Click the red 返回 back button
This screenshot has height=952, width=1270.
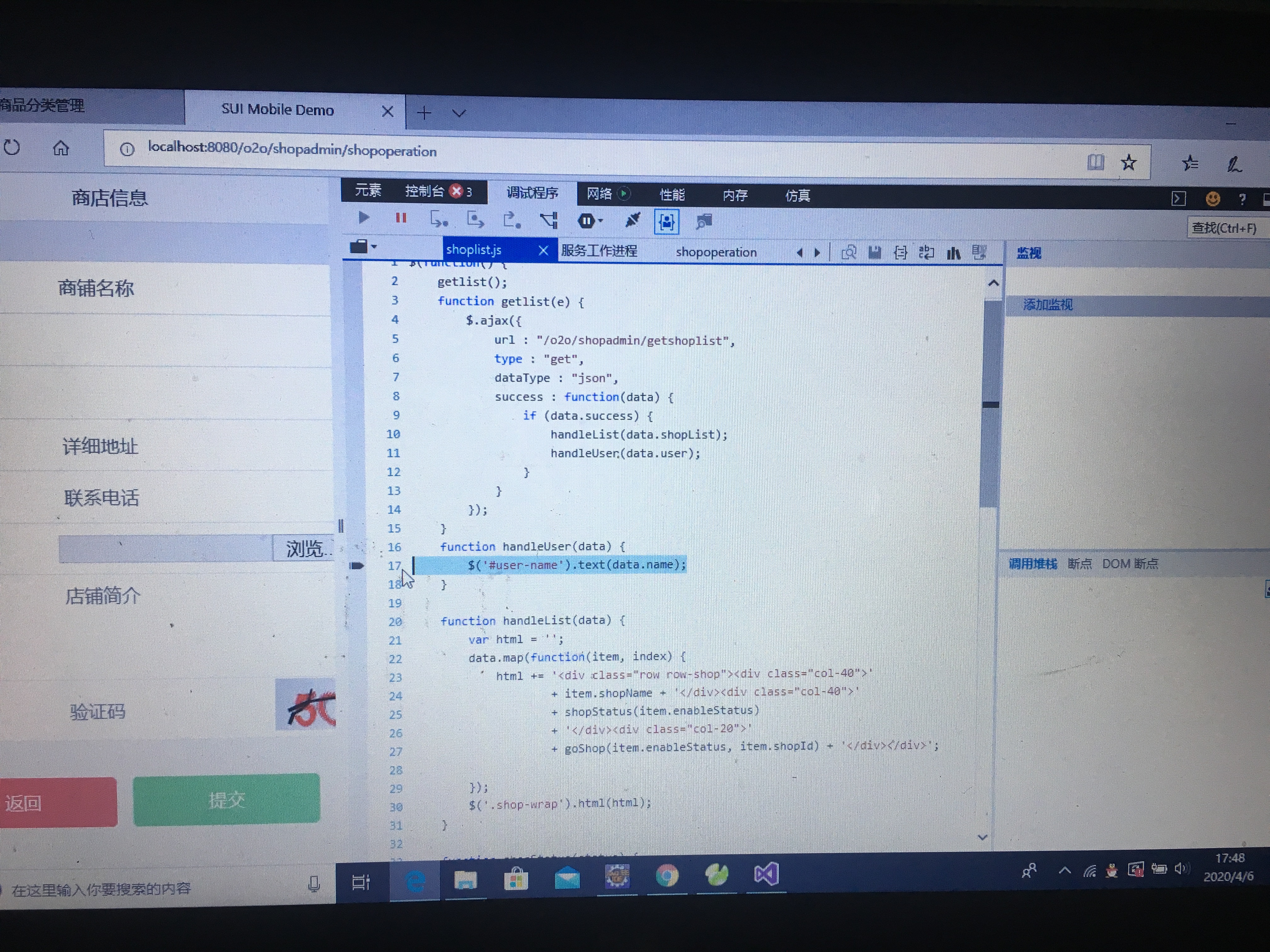[x=57, y=802]
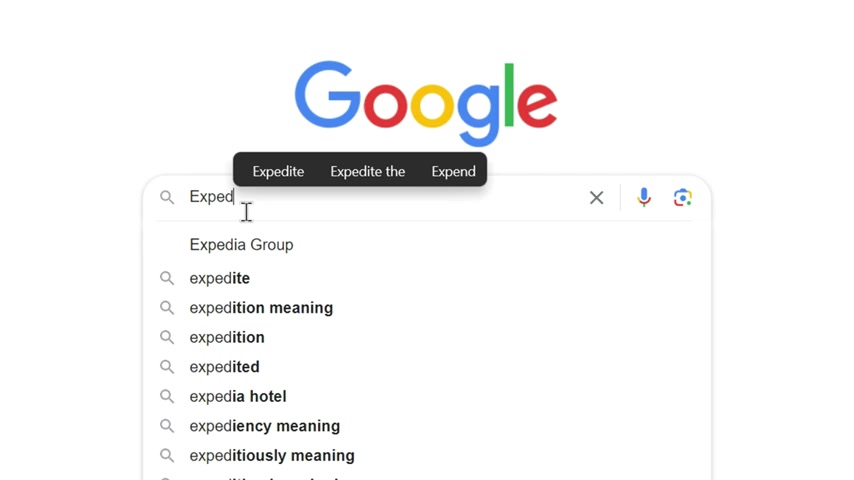Viewport: 854px width, 480px height.
Task: Pick the 'expedited' suggestion
Action: click(x=426, y=367)
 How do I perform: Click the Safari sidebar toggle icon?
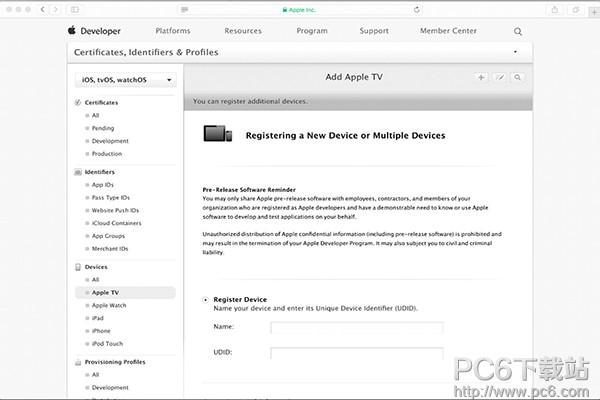[75, 10]
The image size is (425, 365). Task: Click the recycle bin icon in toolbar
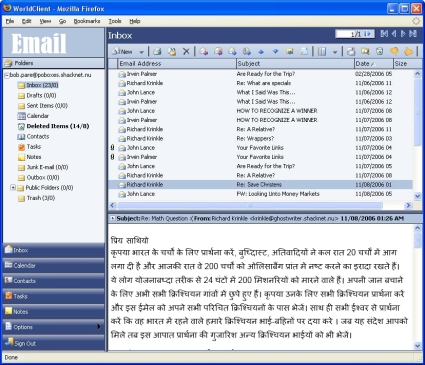[379, 51]
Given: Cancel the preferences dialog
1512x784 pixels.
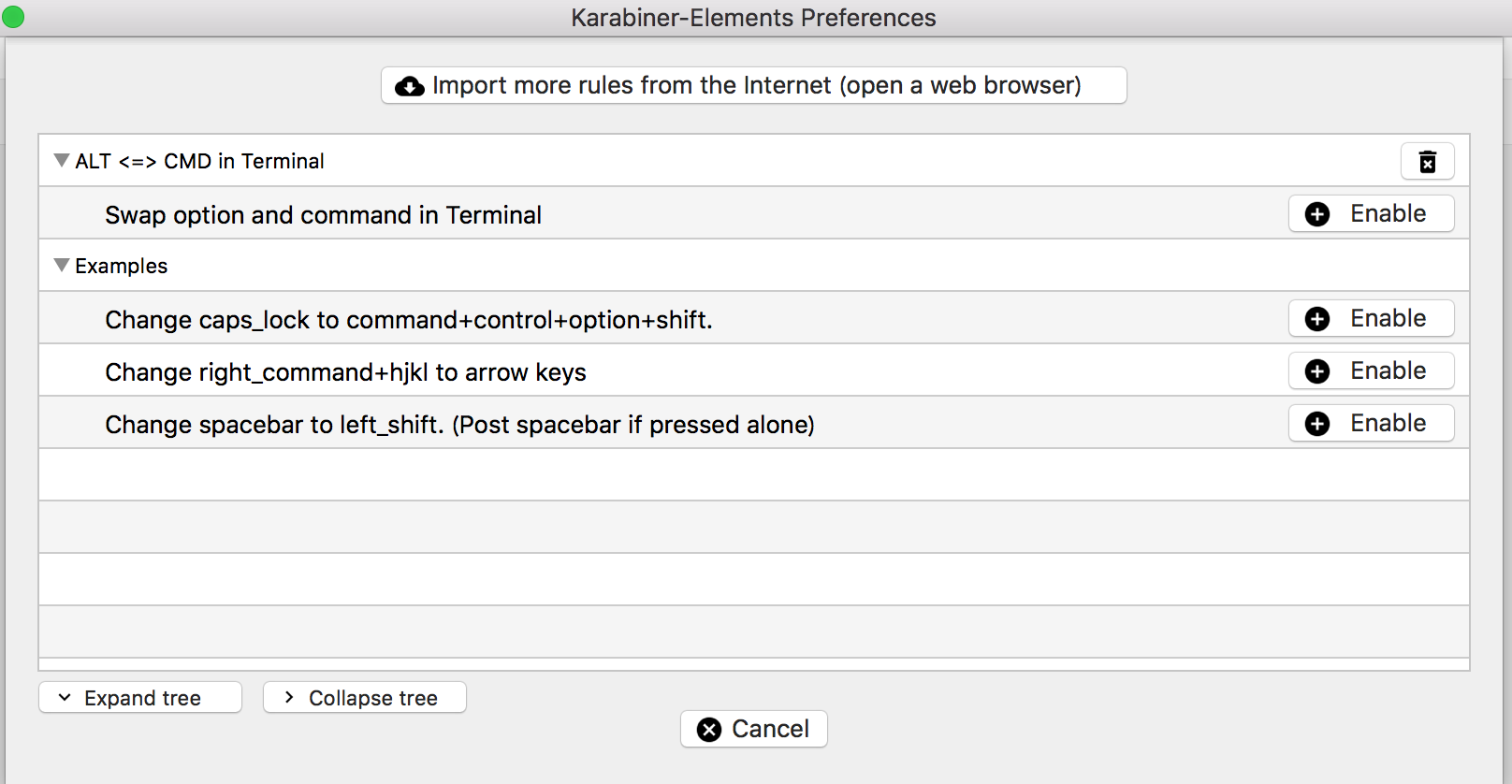Looking at the screenshot, I should [754, 729].
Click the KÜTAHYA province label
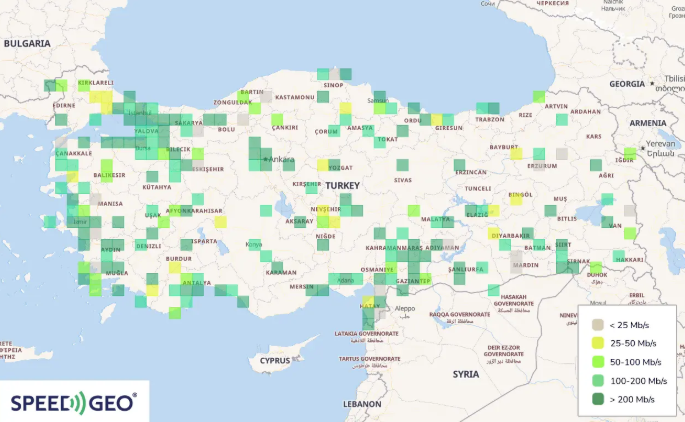Viewport: 685px width, 422px height. [157, 187]
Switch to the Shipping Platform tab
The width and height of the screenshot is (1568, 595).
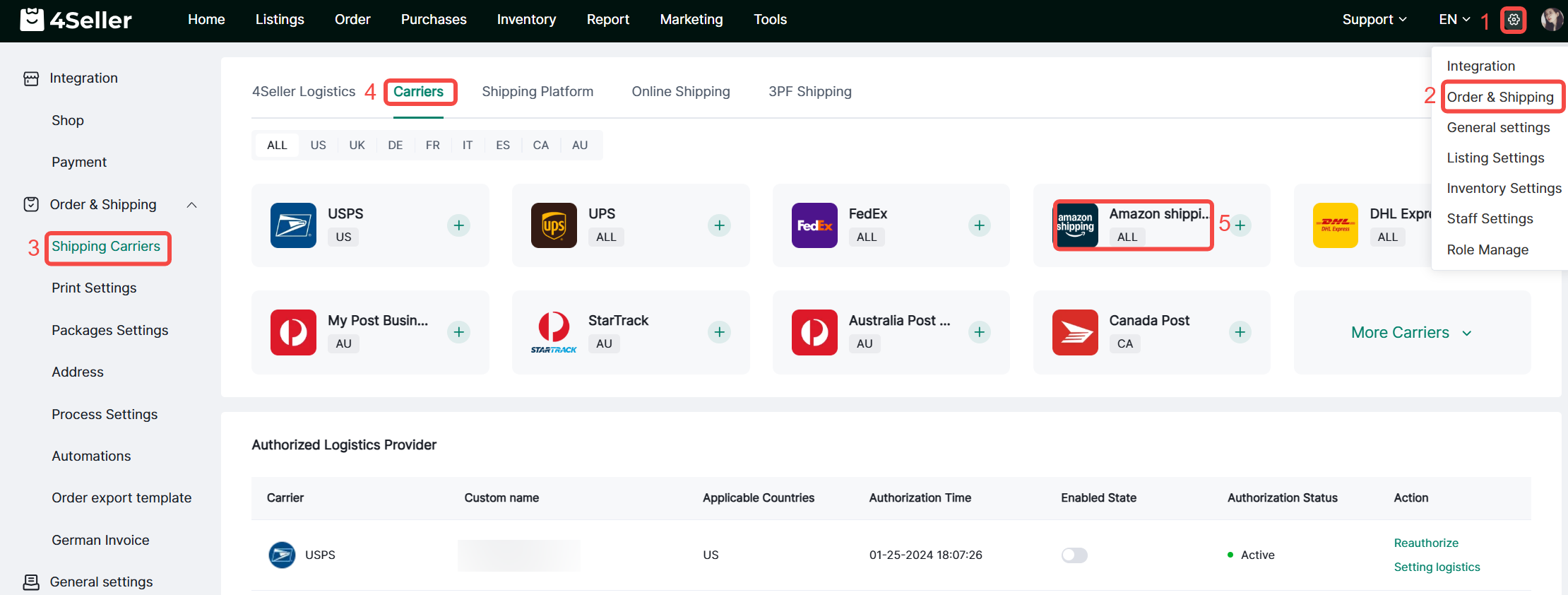[x=537, y=92]
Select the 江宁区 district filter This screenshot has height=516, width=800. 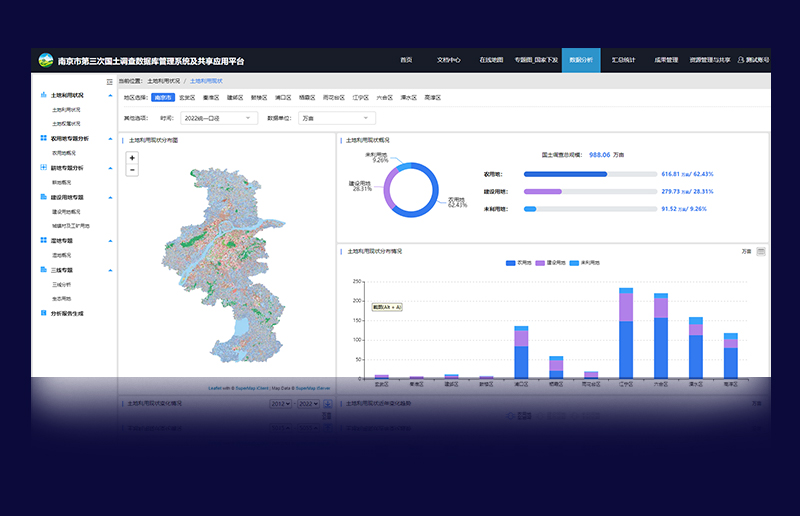coord(360,98)
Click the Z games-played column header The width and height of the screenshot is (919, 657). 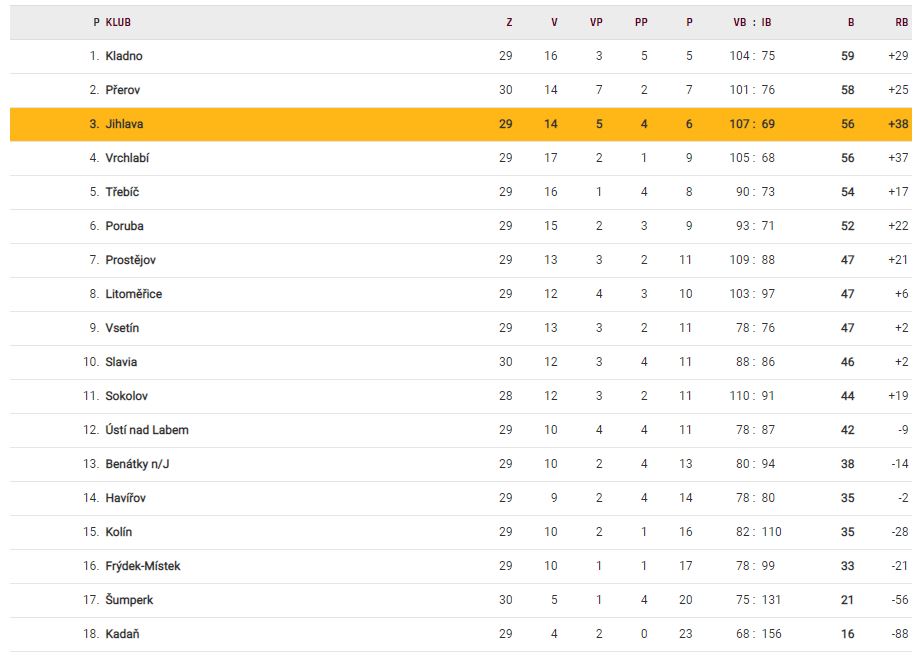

::::::::

**STATED EXERCISE**
Format everything in the records above from the line containing "How do I perform: Click" down to the line containing "Looking at the", both included, as a Markdown table with the columns Row and Line, one row per line and no blank lines. Leave the pictures out.

**ANSWER IN FULL**
| Row | Line |
|---|---|
| 1 |  How do I perform: Click the Safari sidebar toggle icon? |
| 2 | [75, 10] |
| 3 | The image size is (425, 365). Task: Click the recycle bin icon in toolbar |
| 4 | [379, 51] |
| 5 | Given: Cancel the preferences dialog |
| 6 | 1512x784 pixels. |
| 7 | Looking at the screenshot, I should [754, 729]. |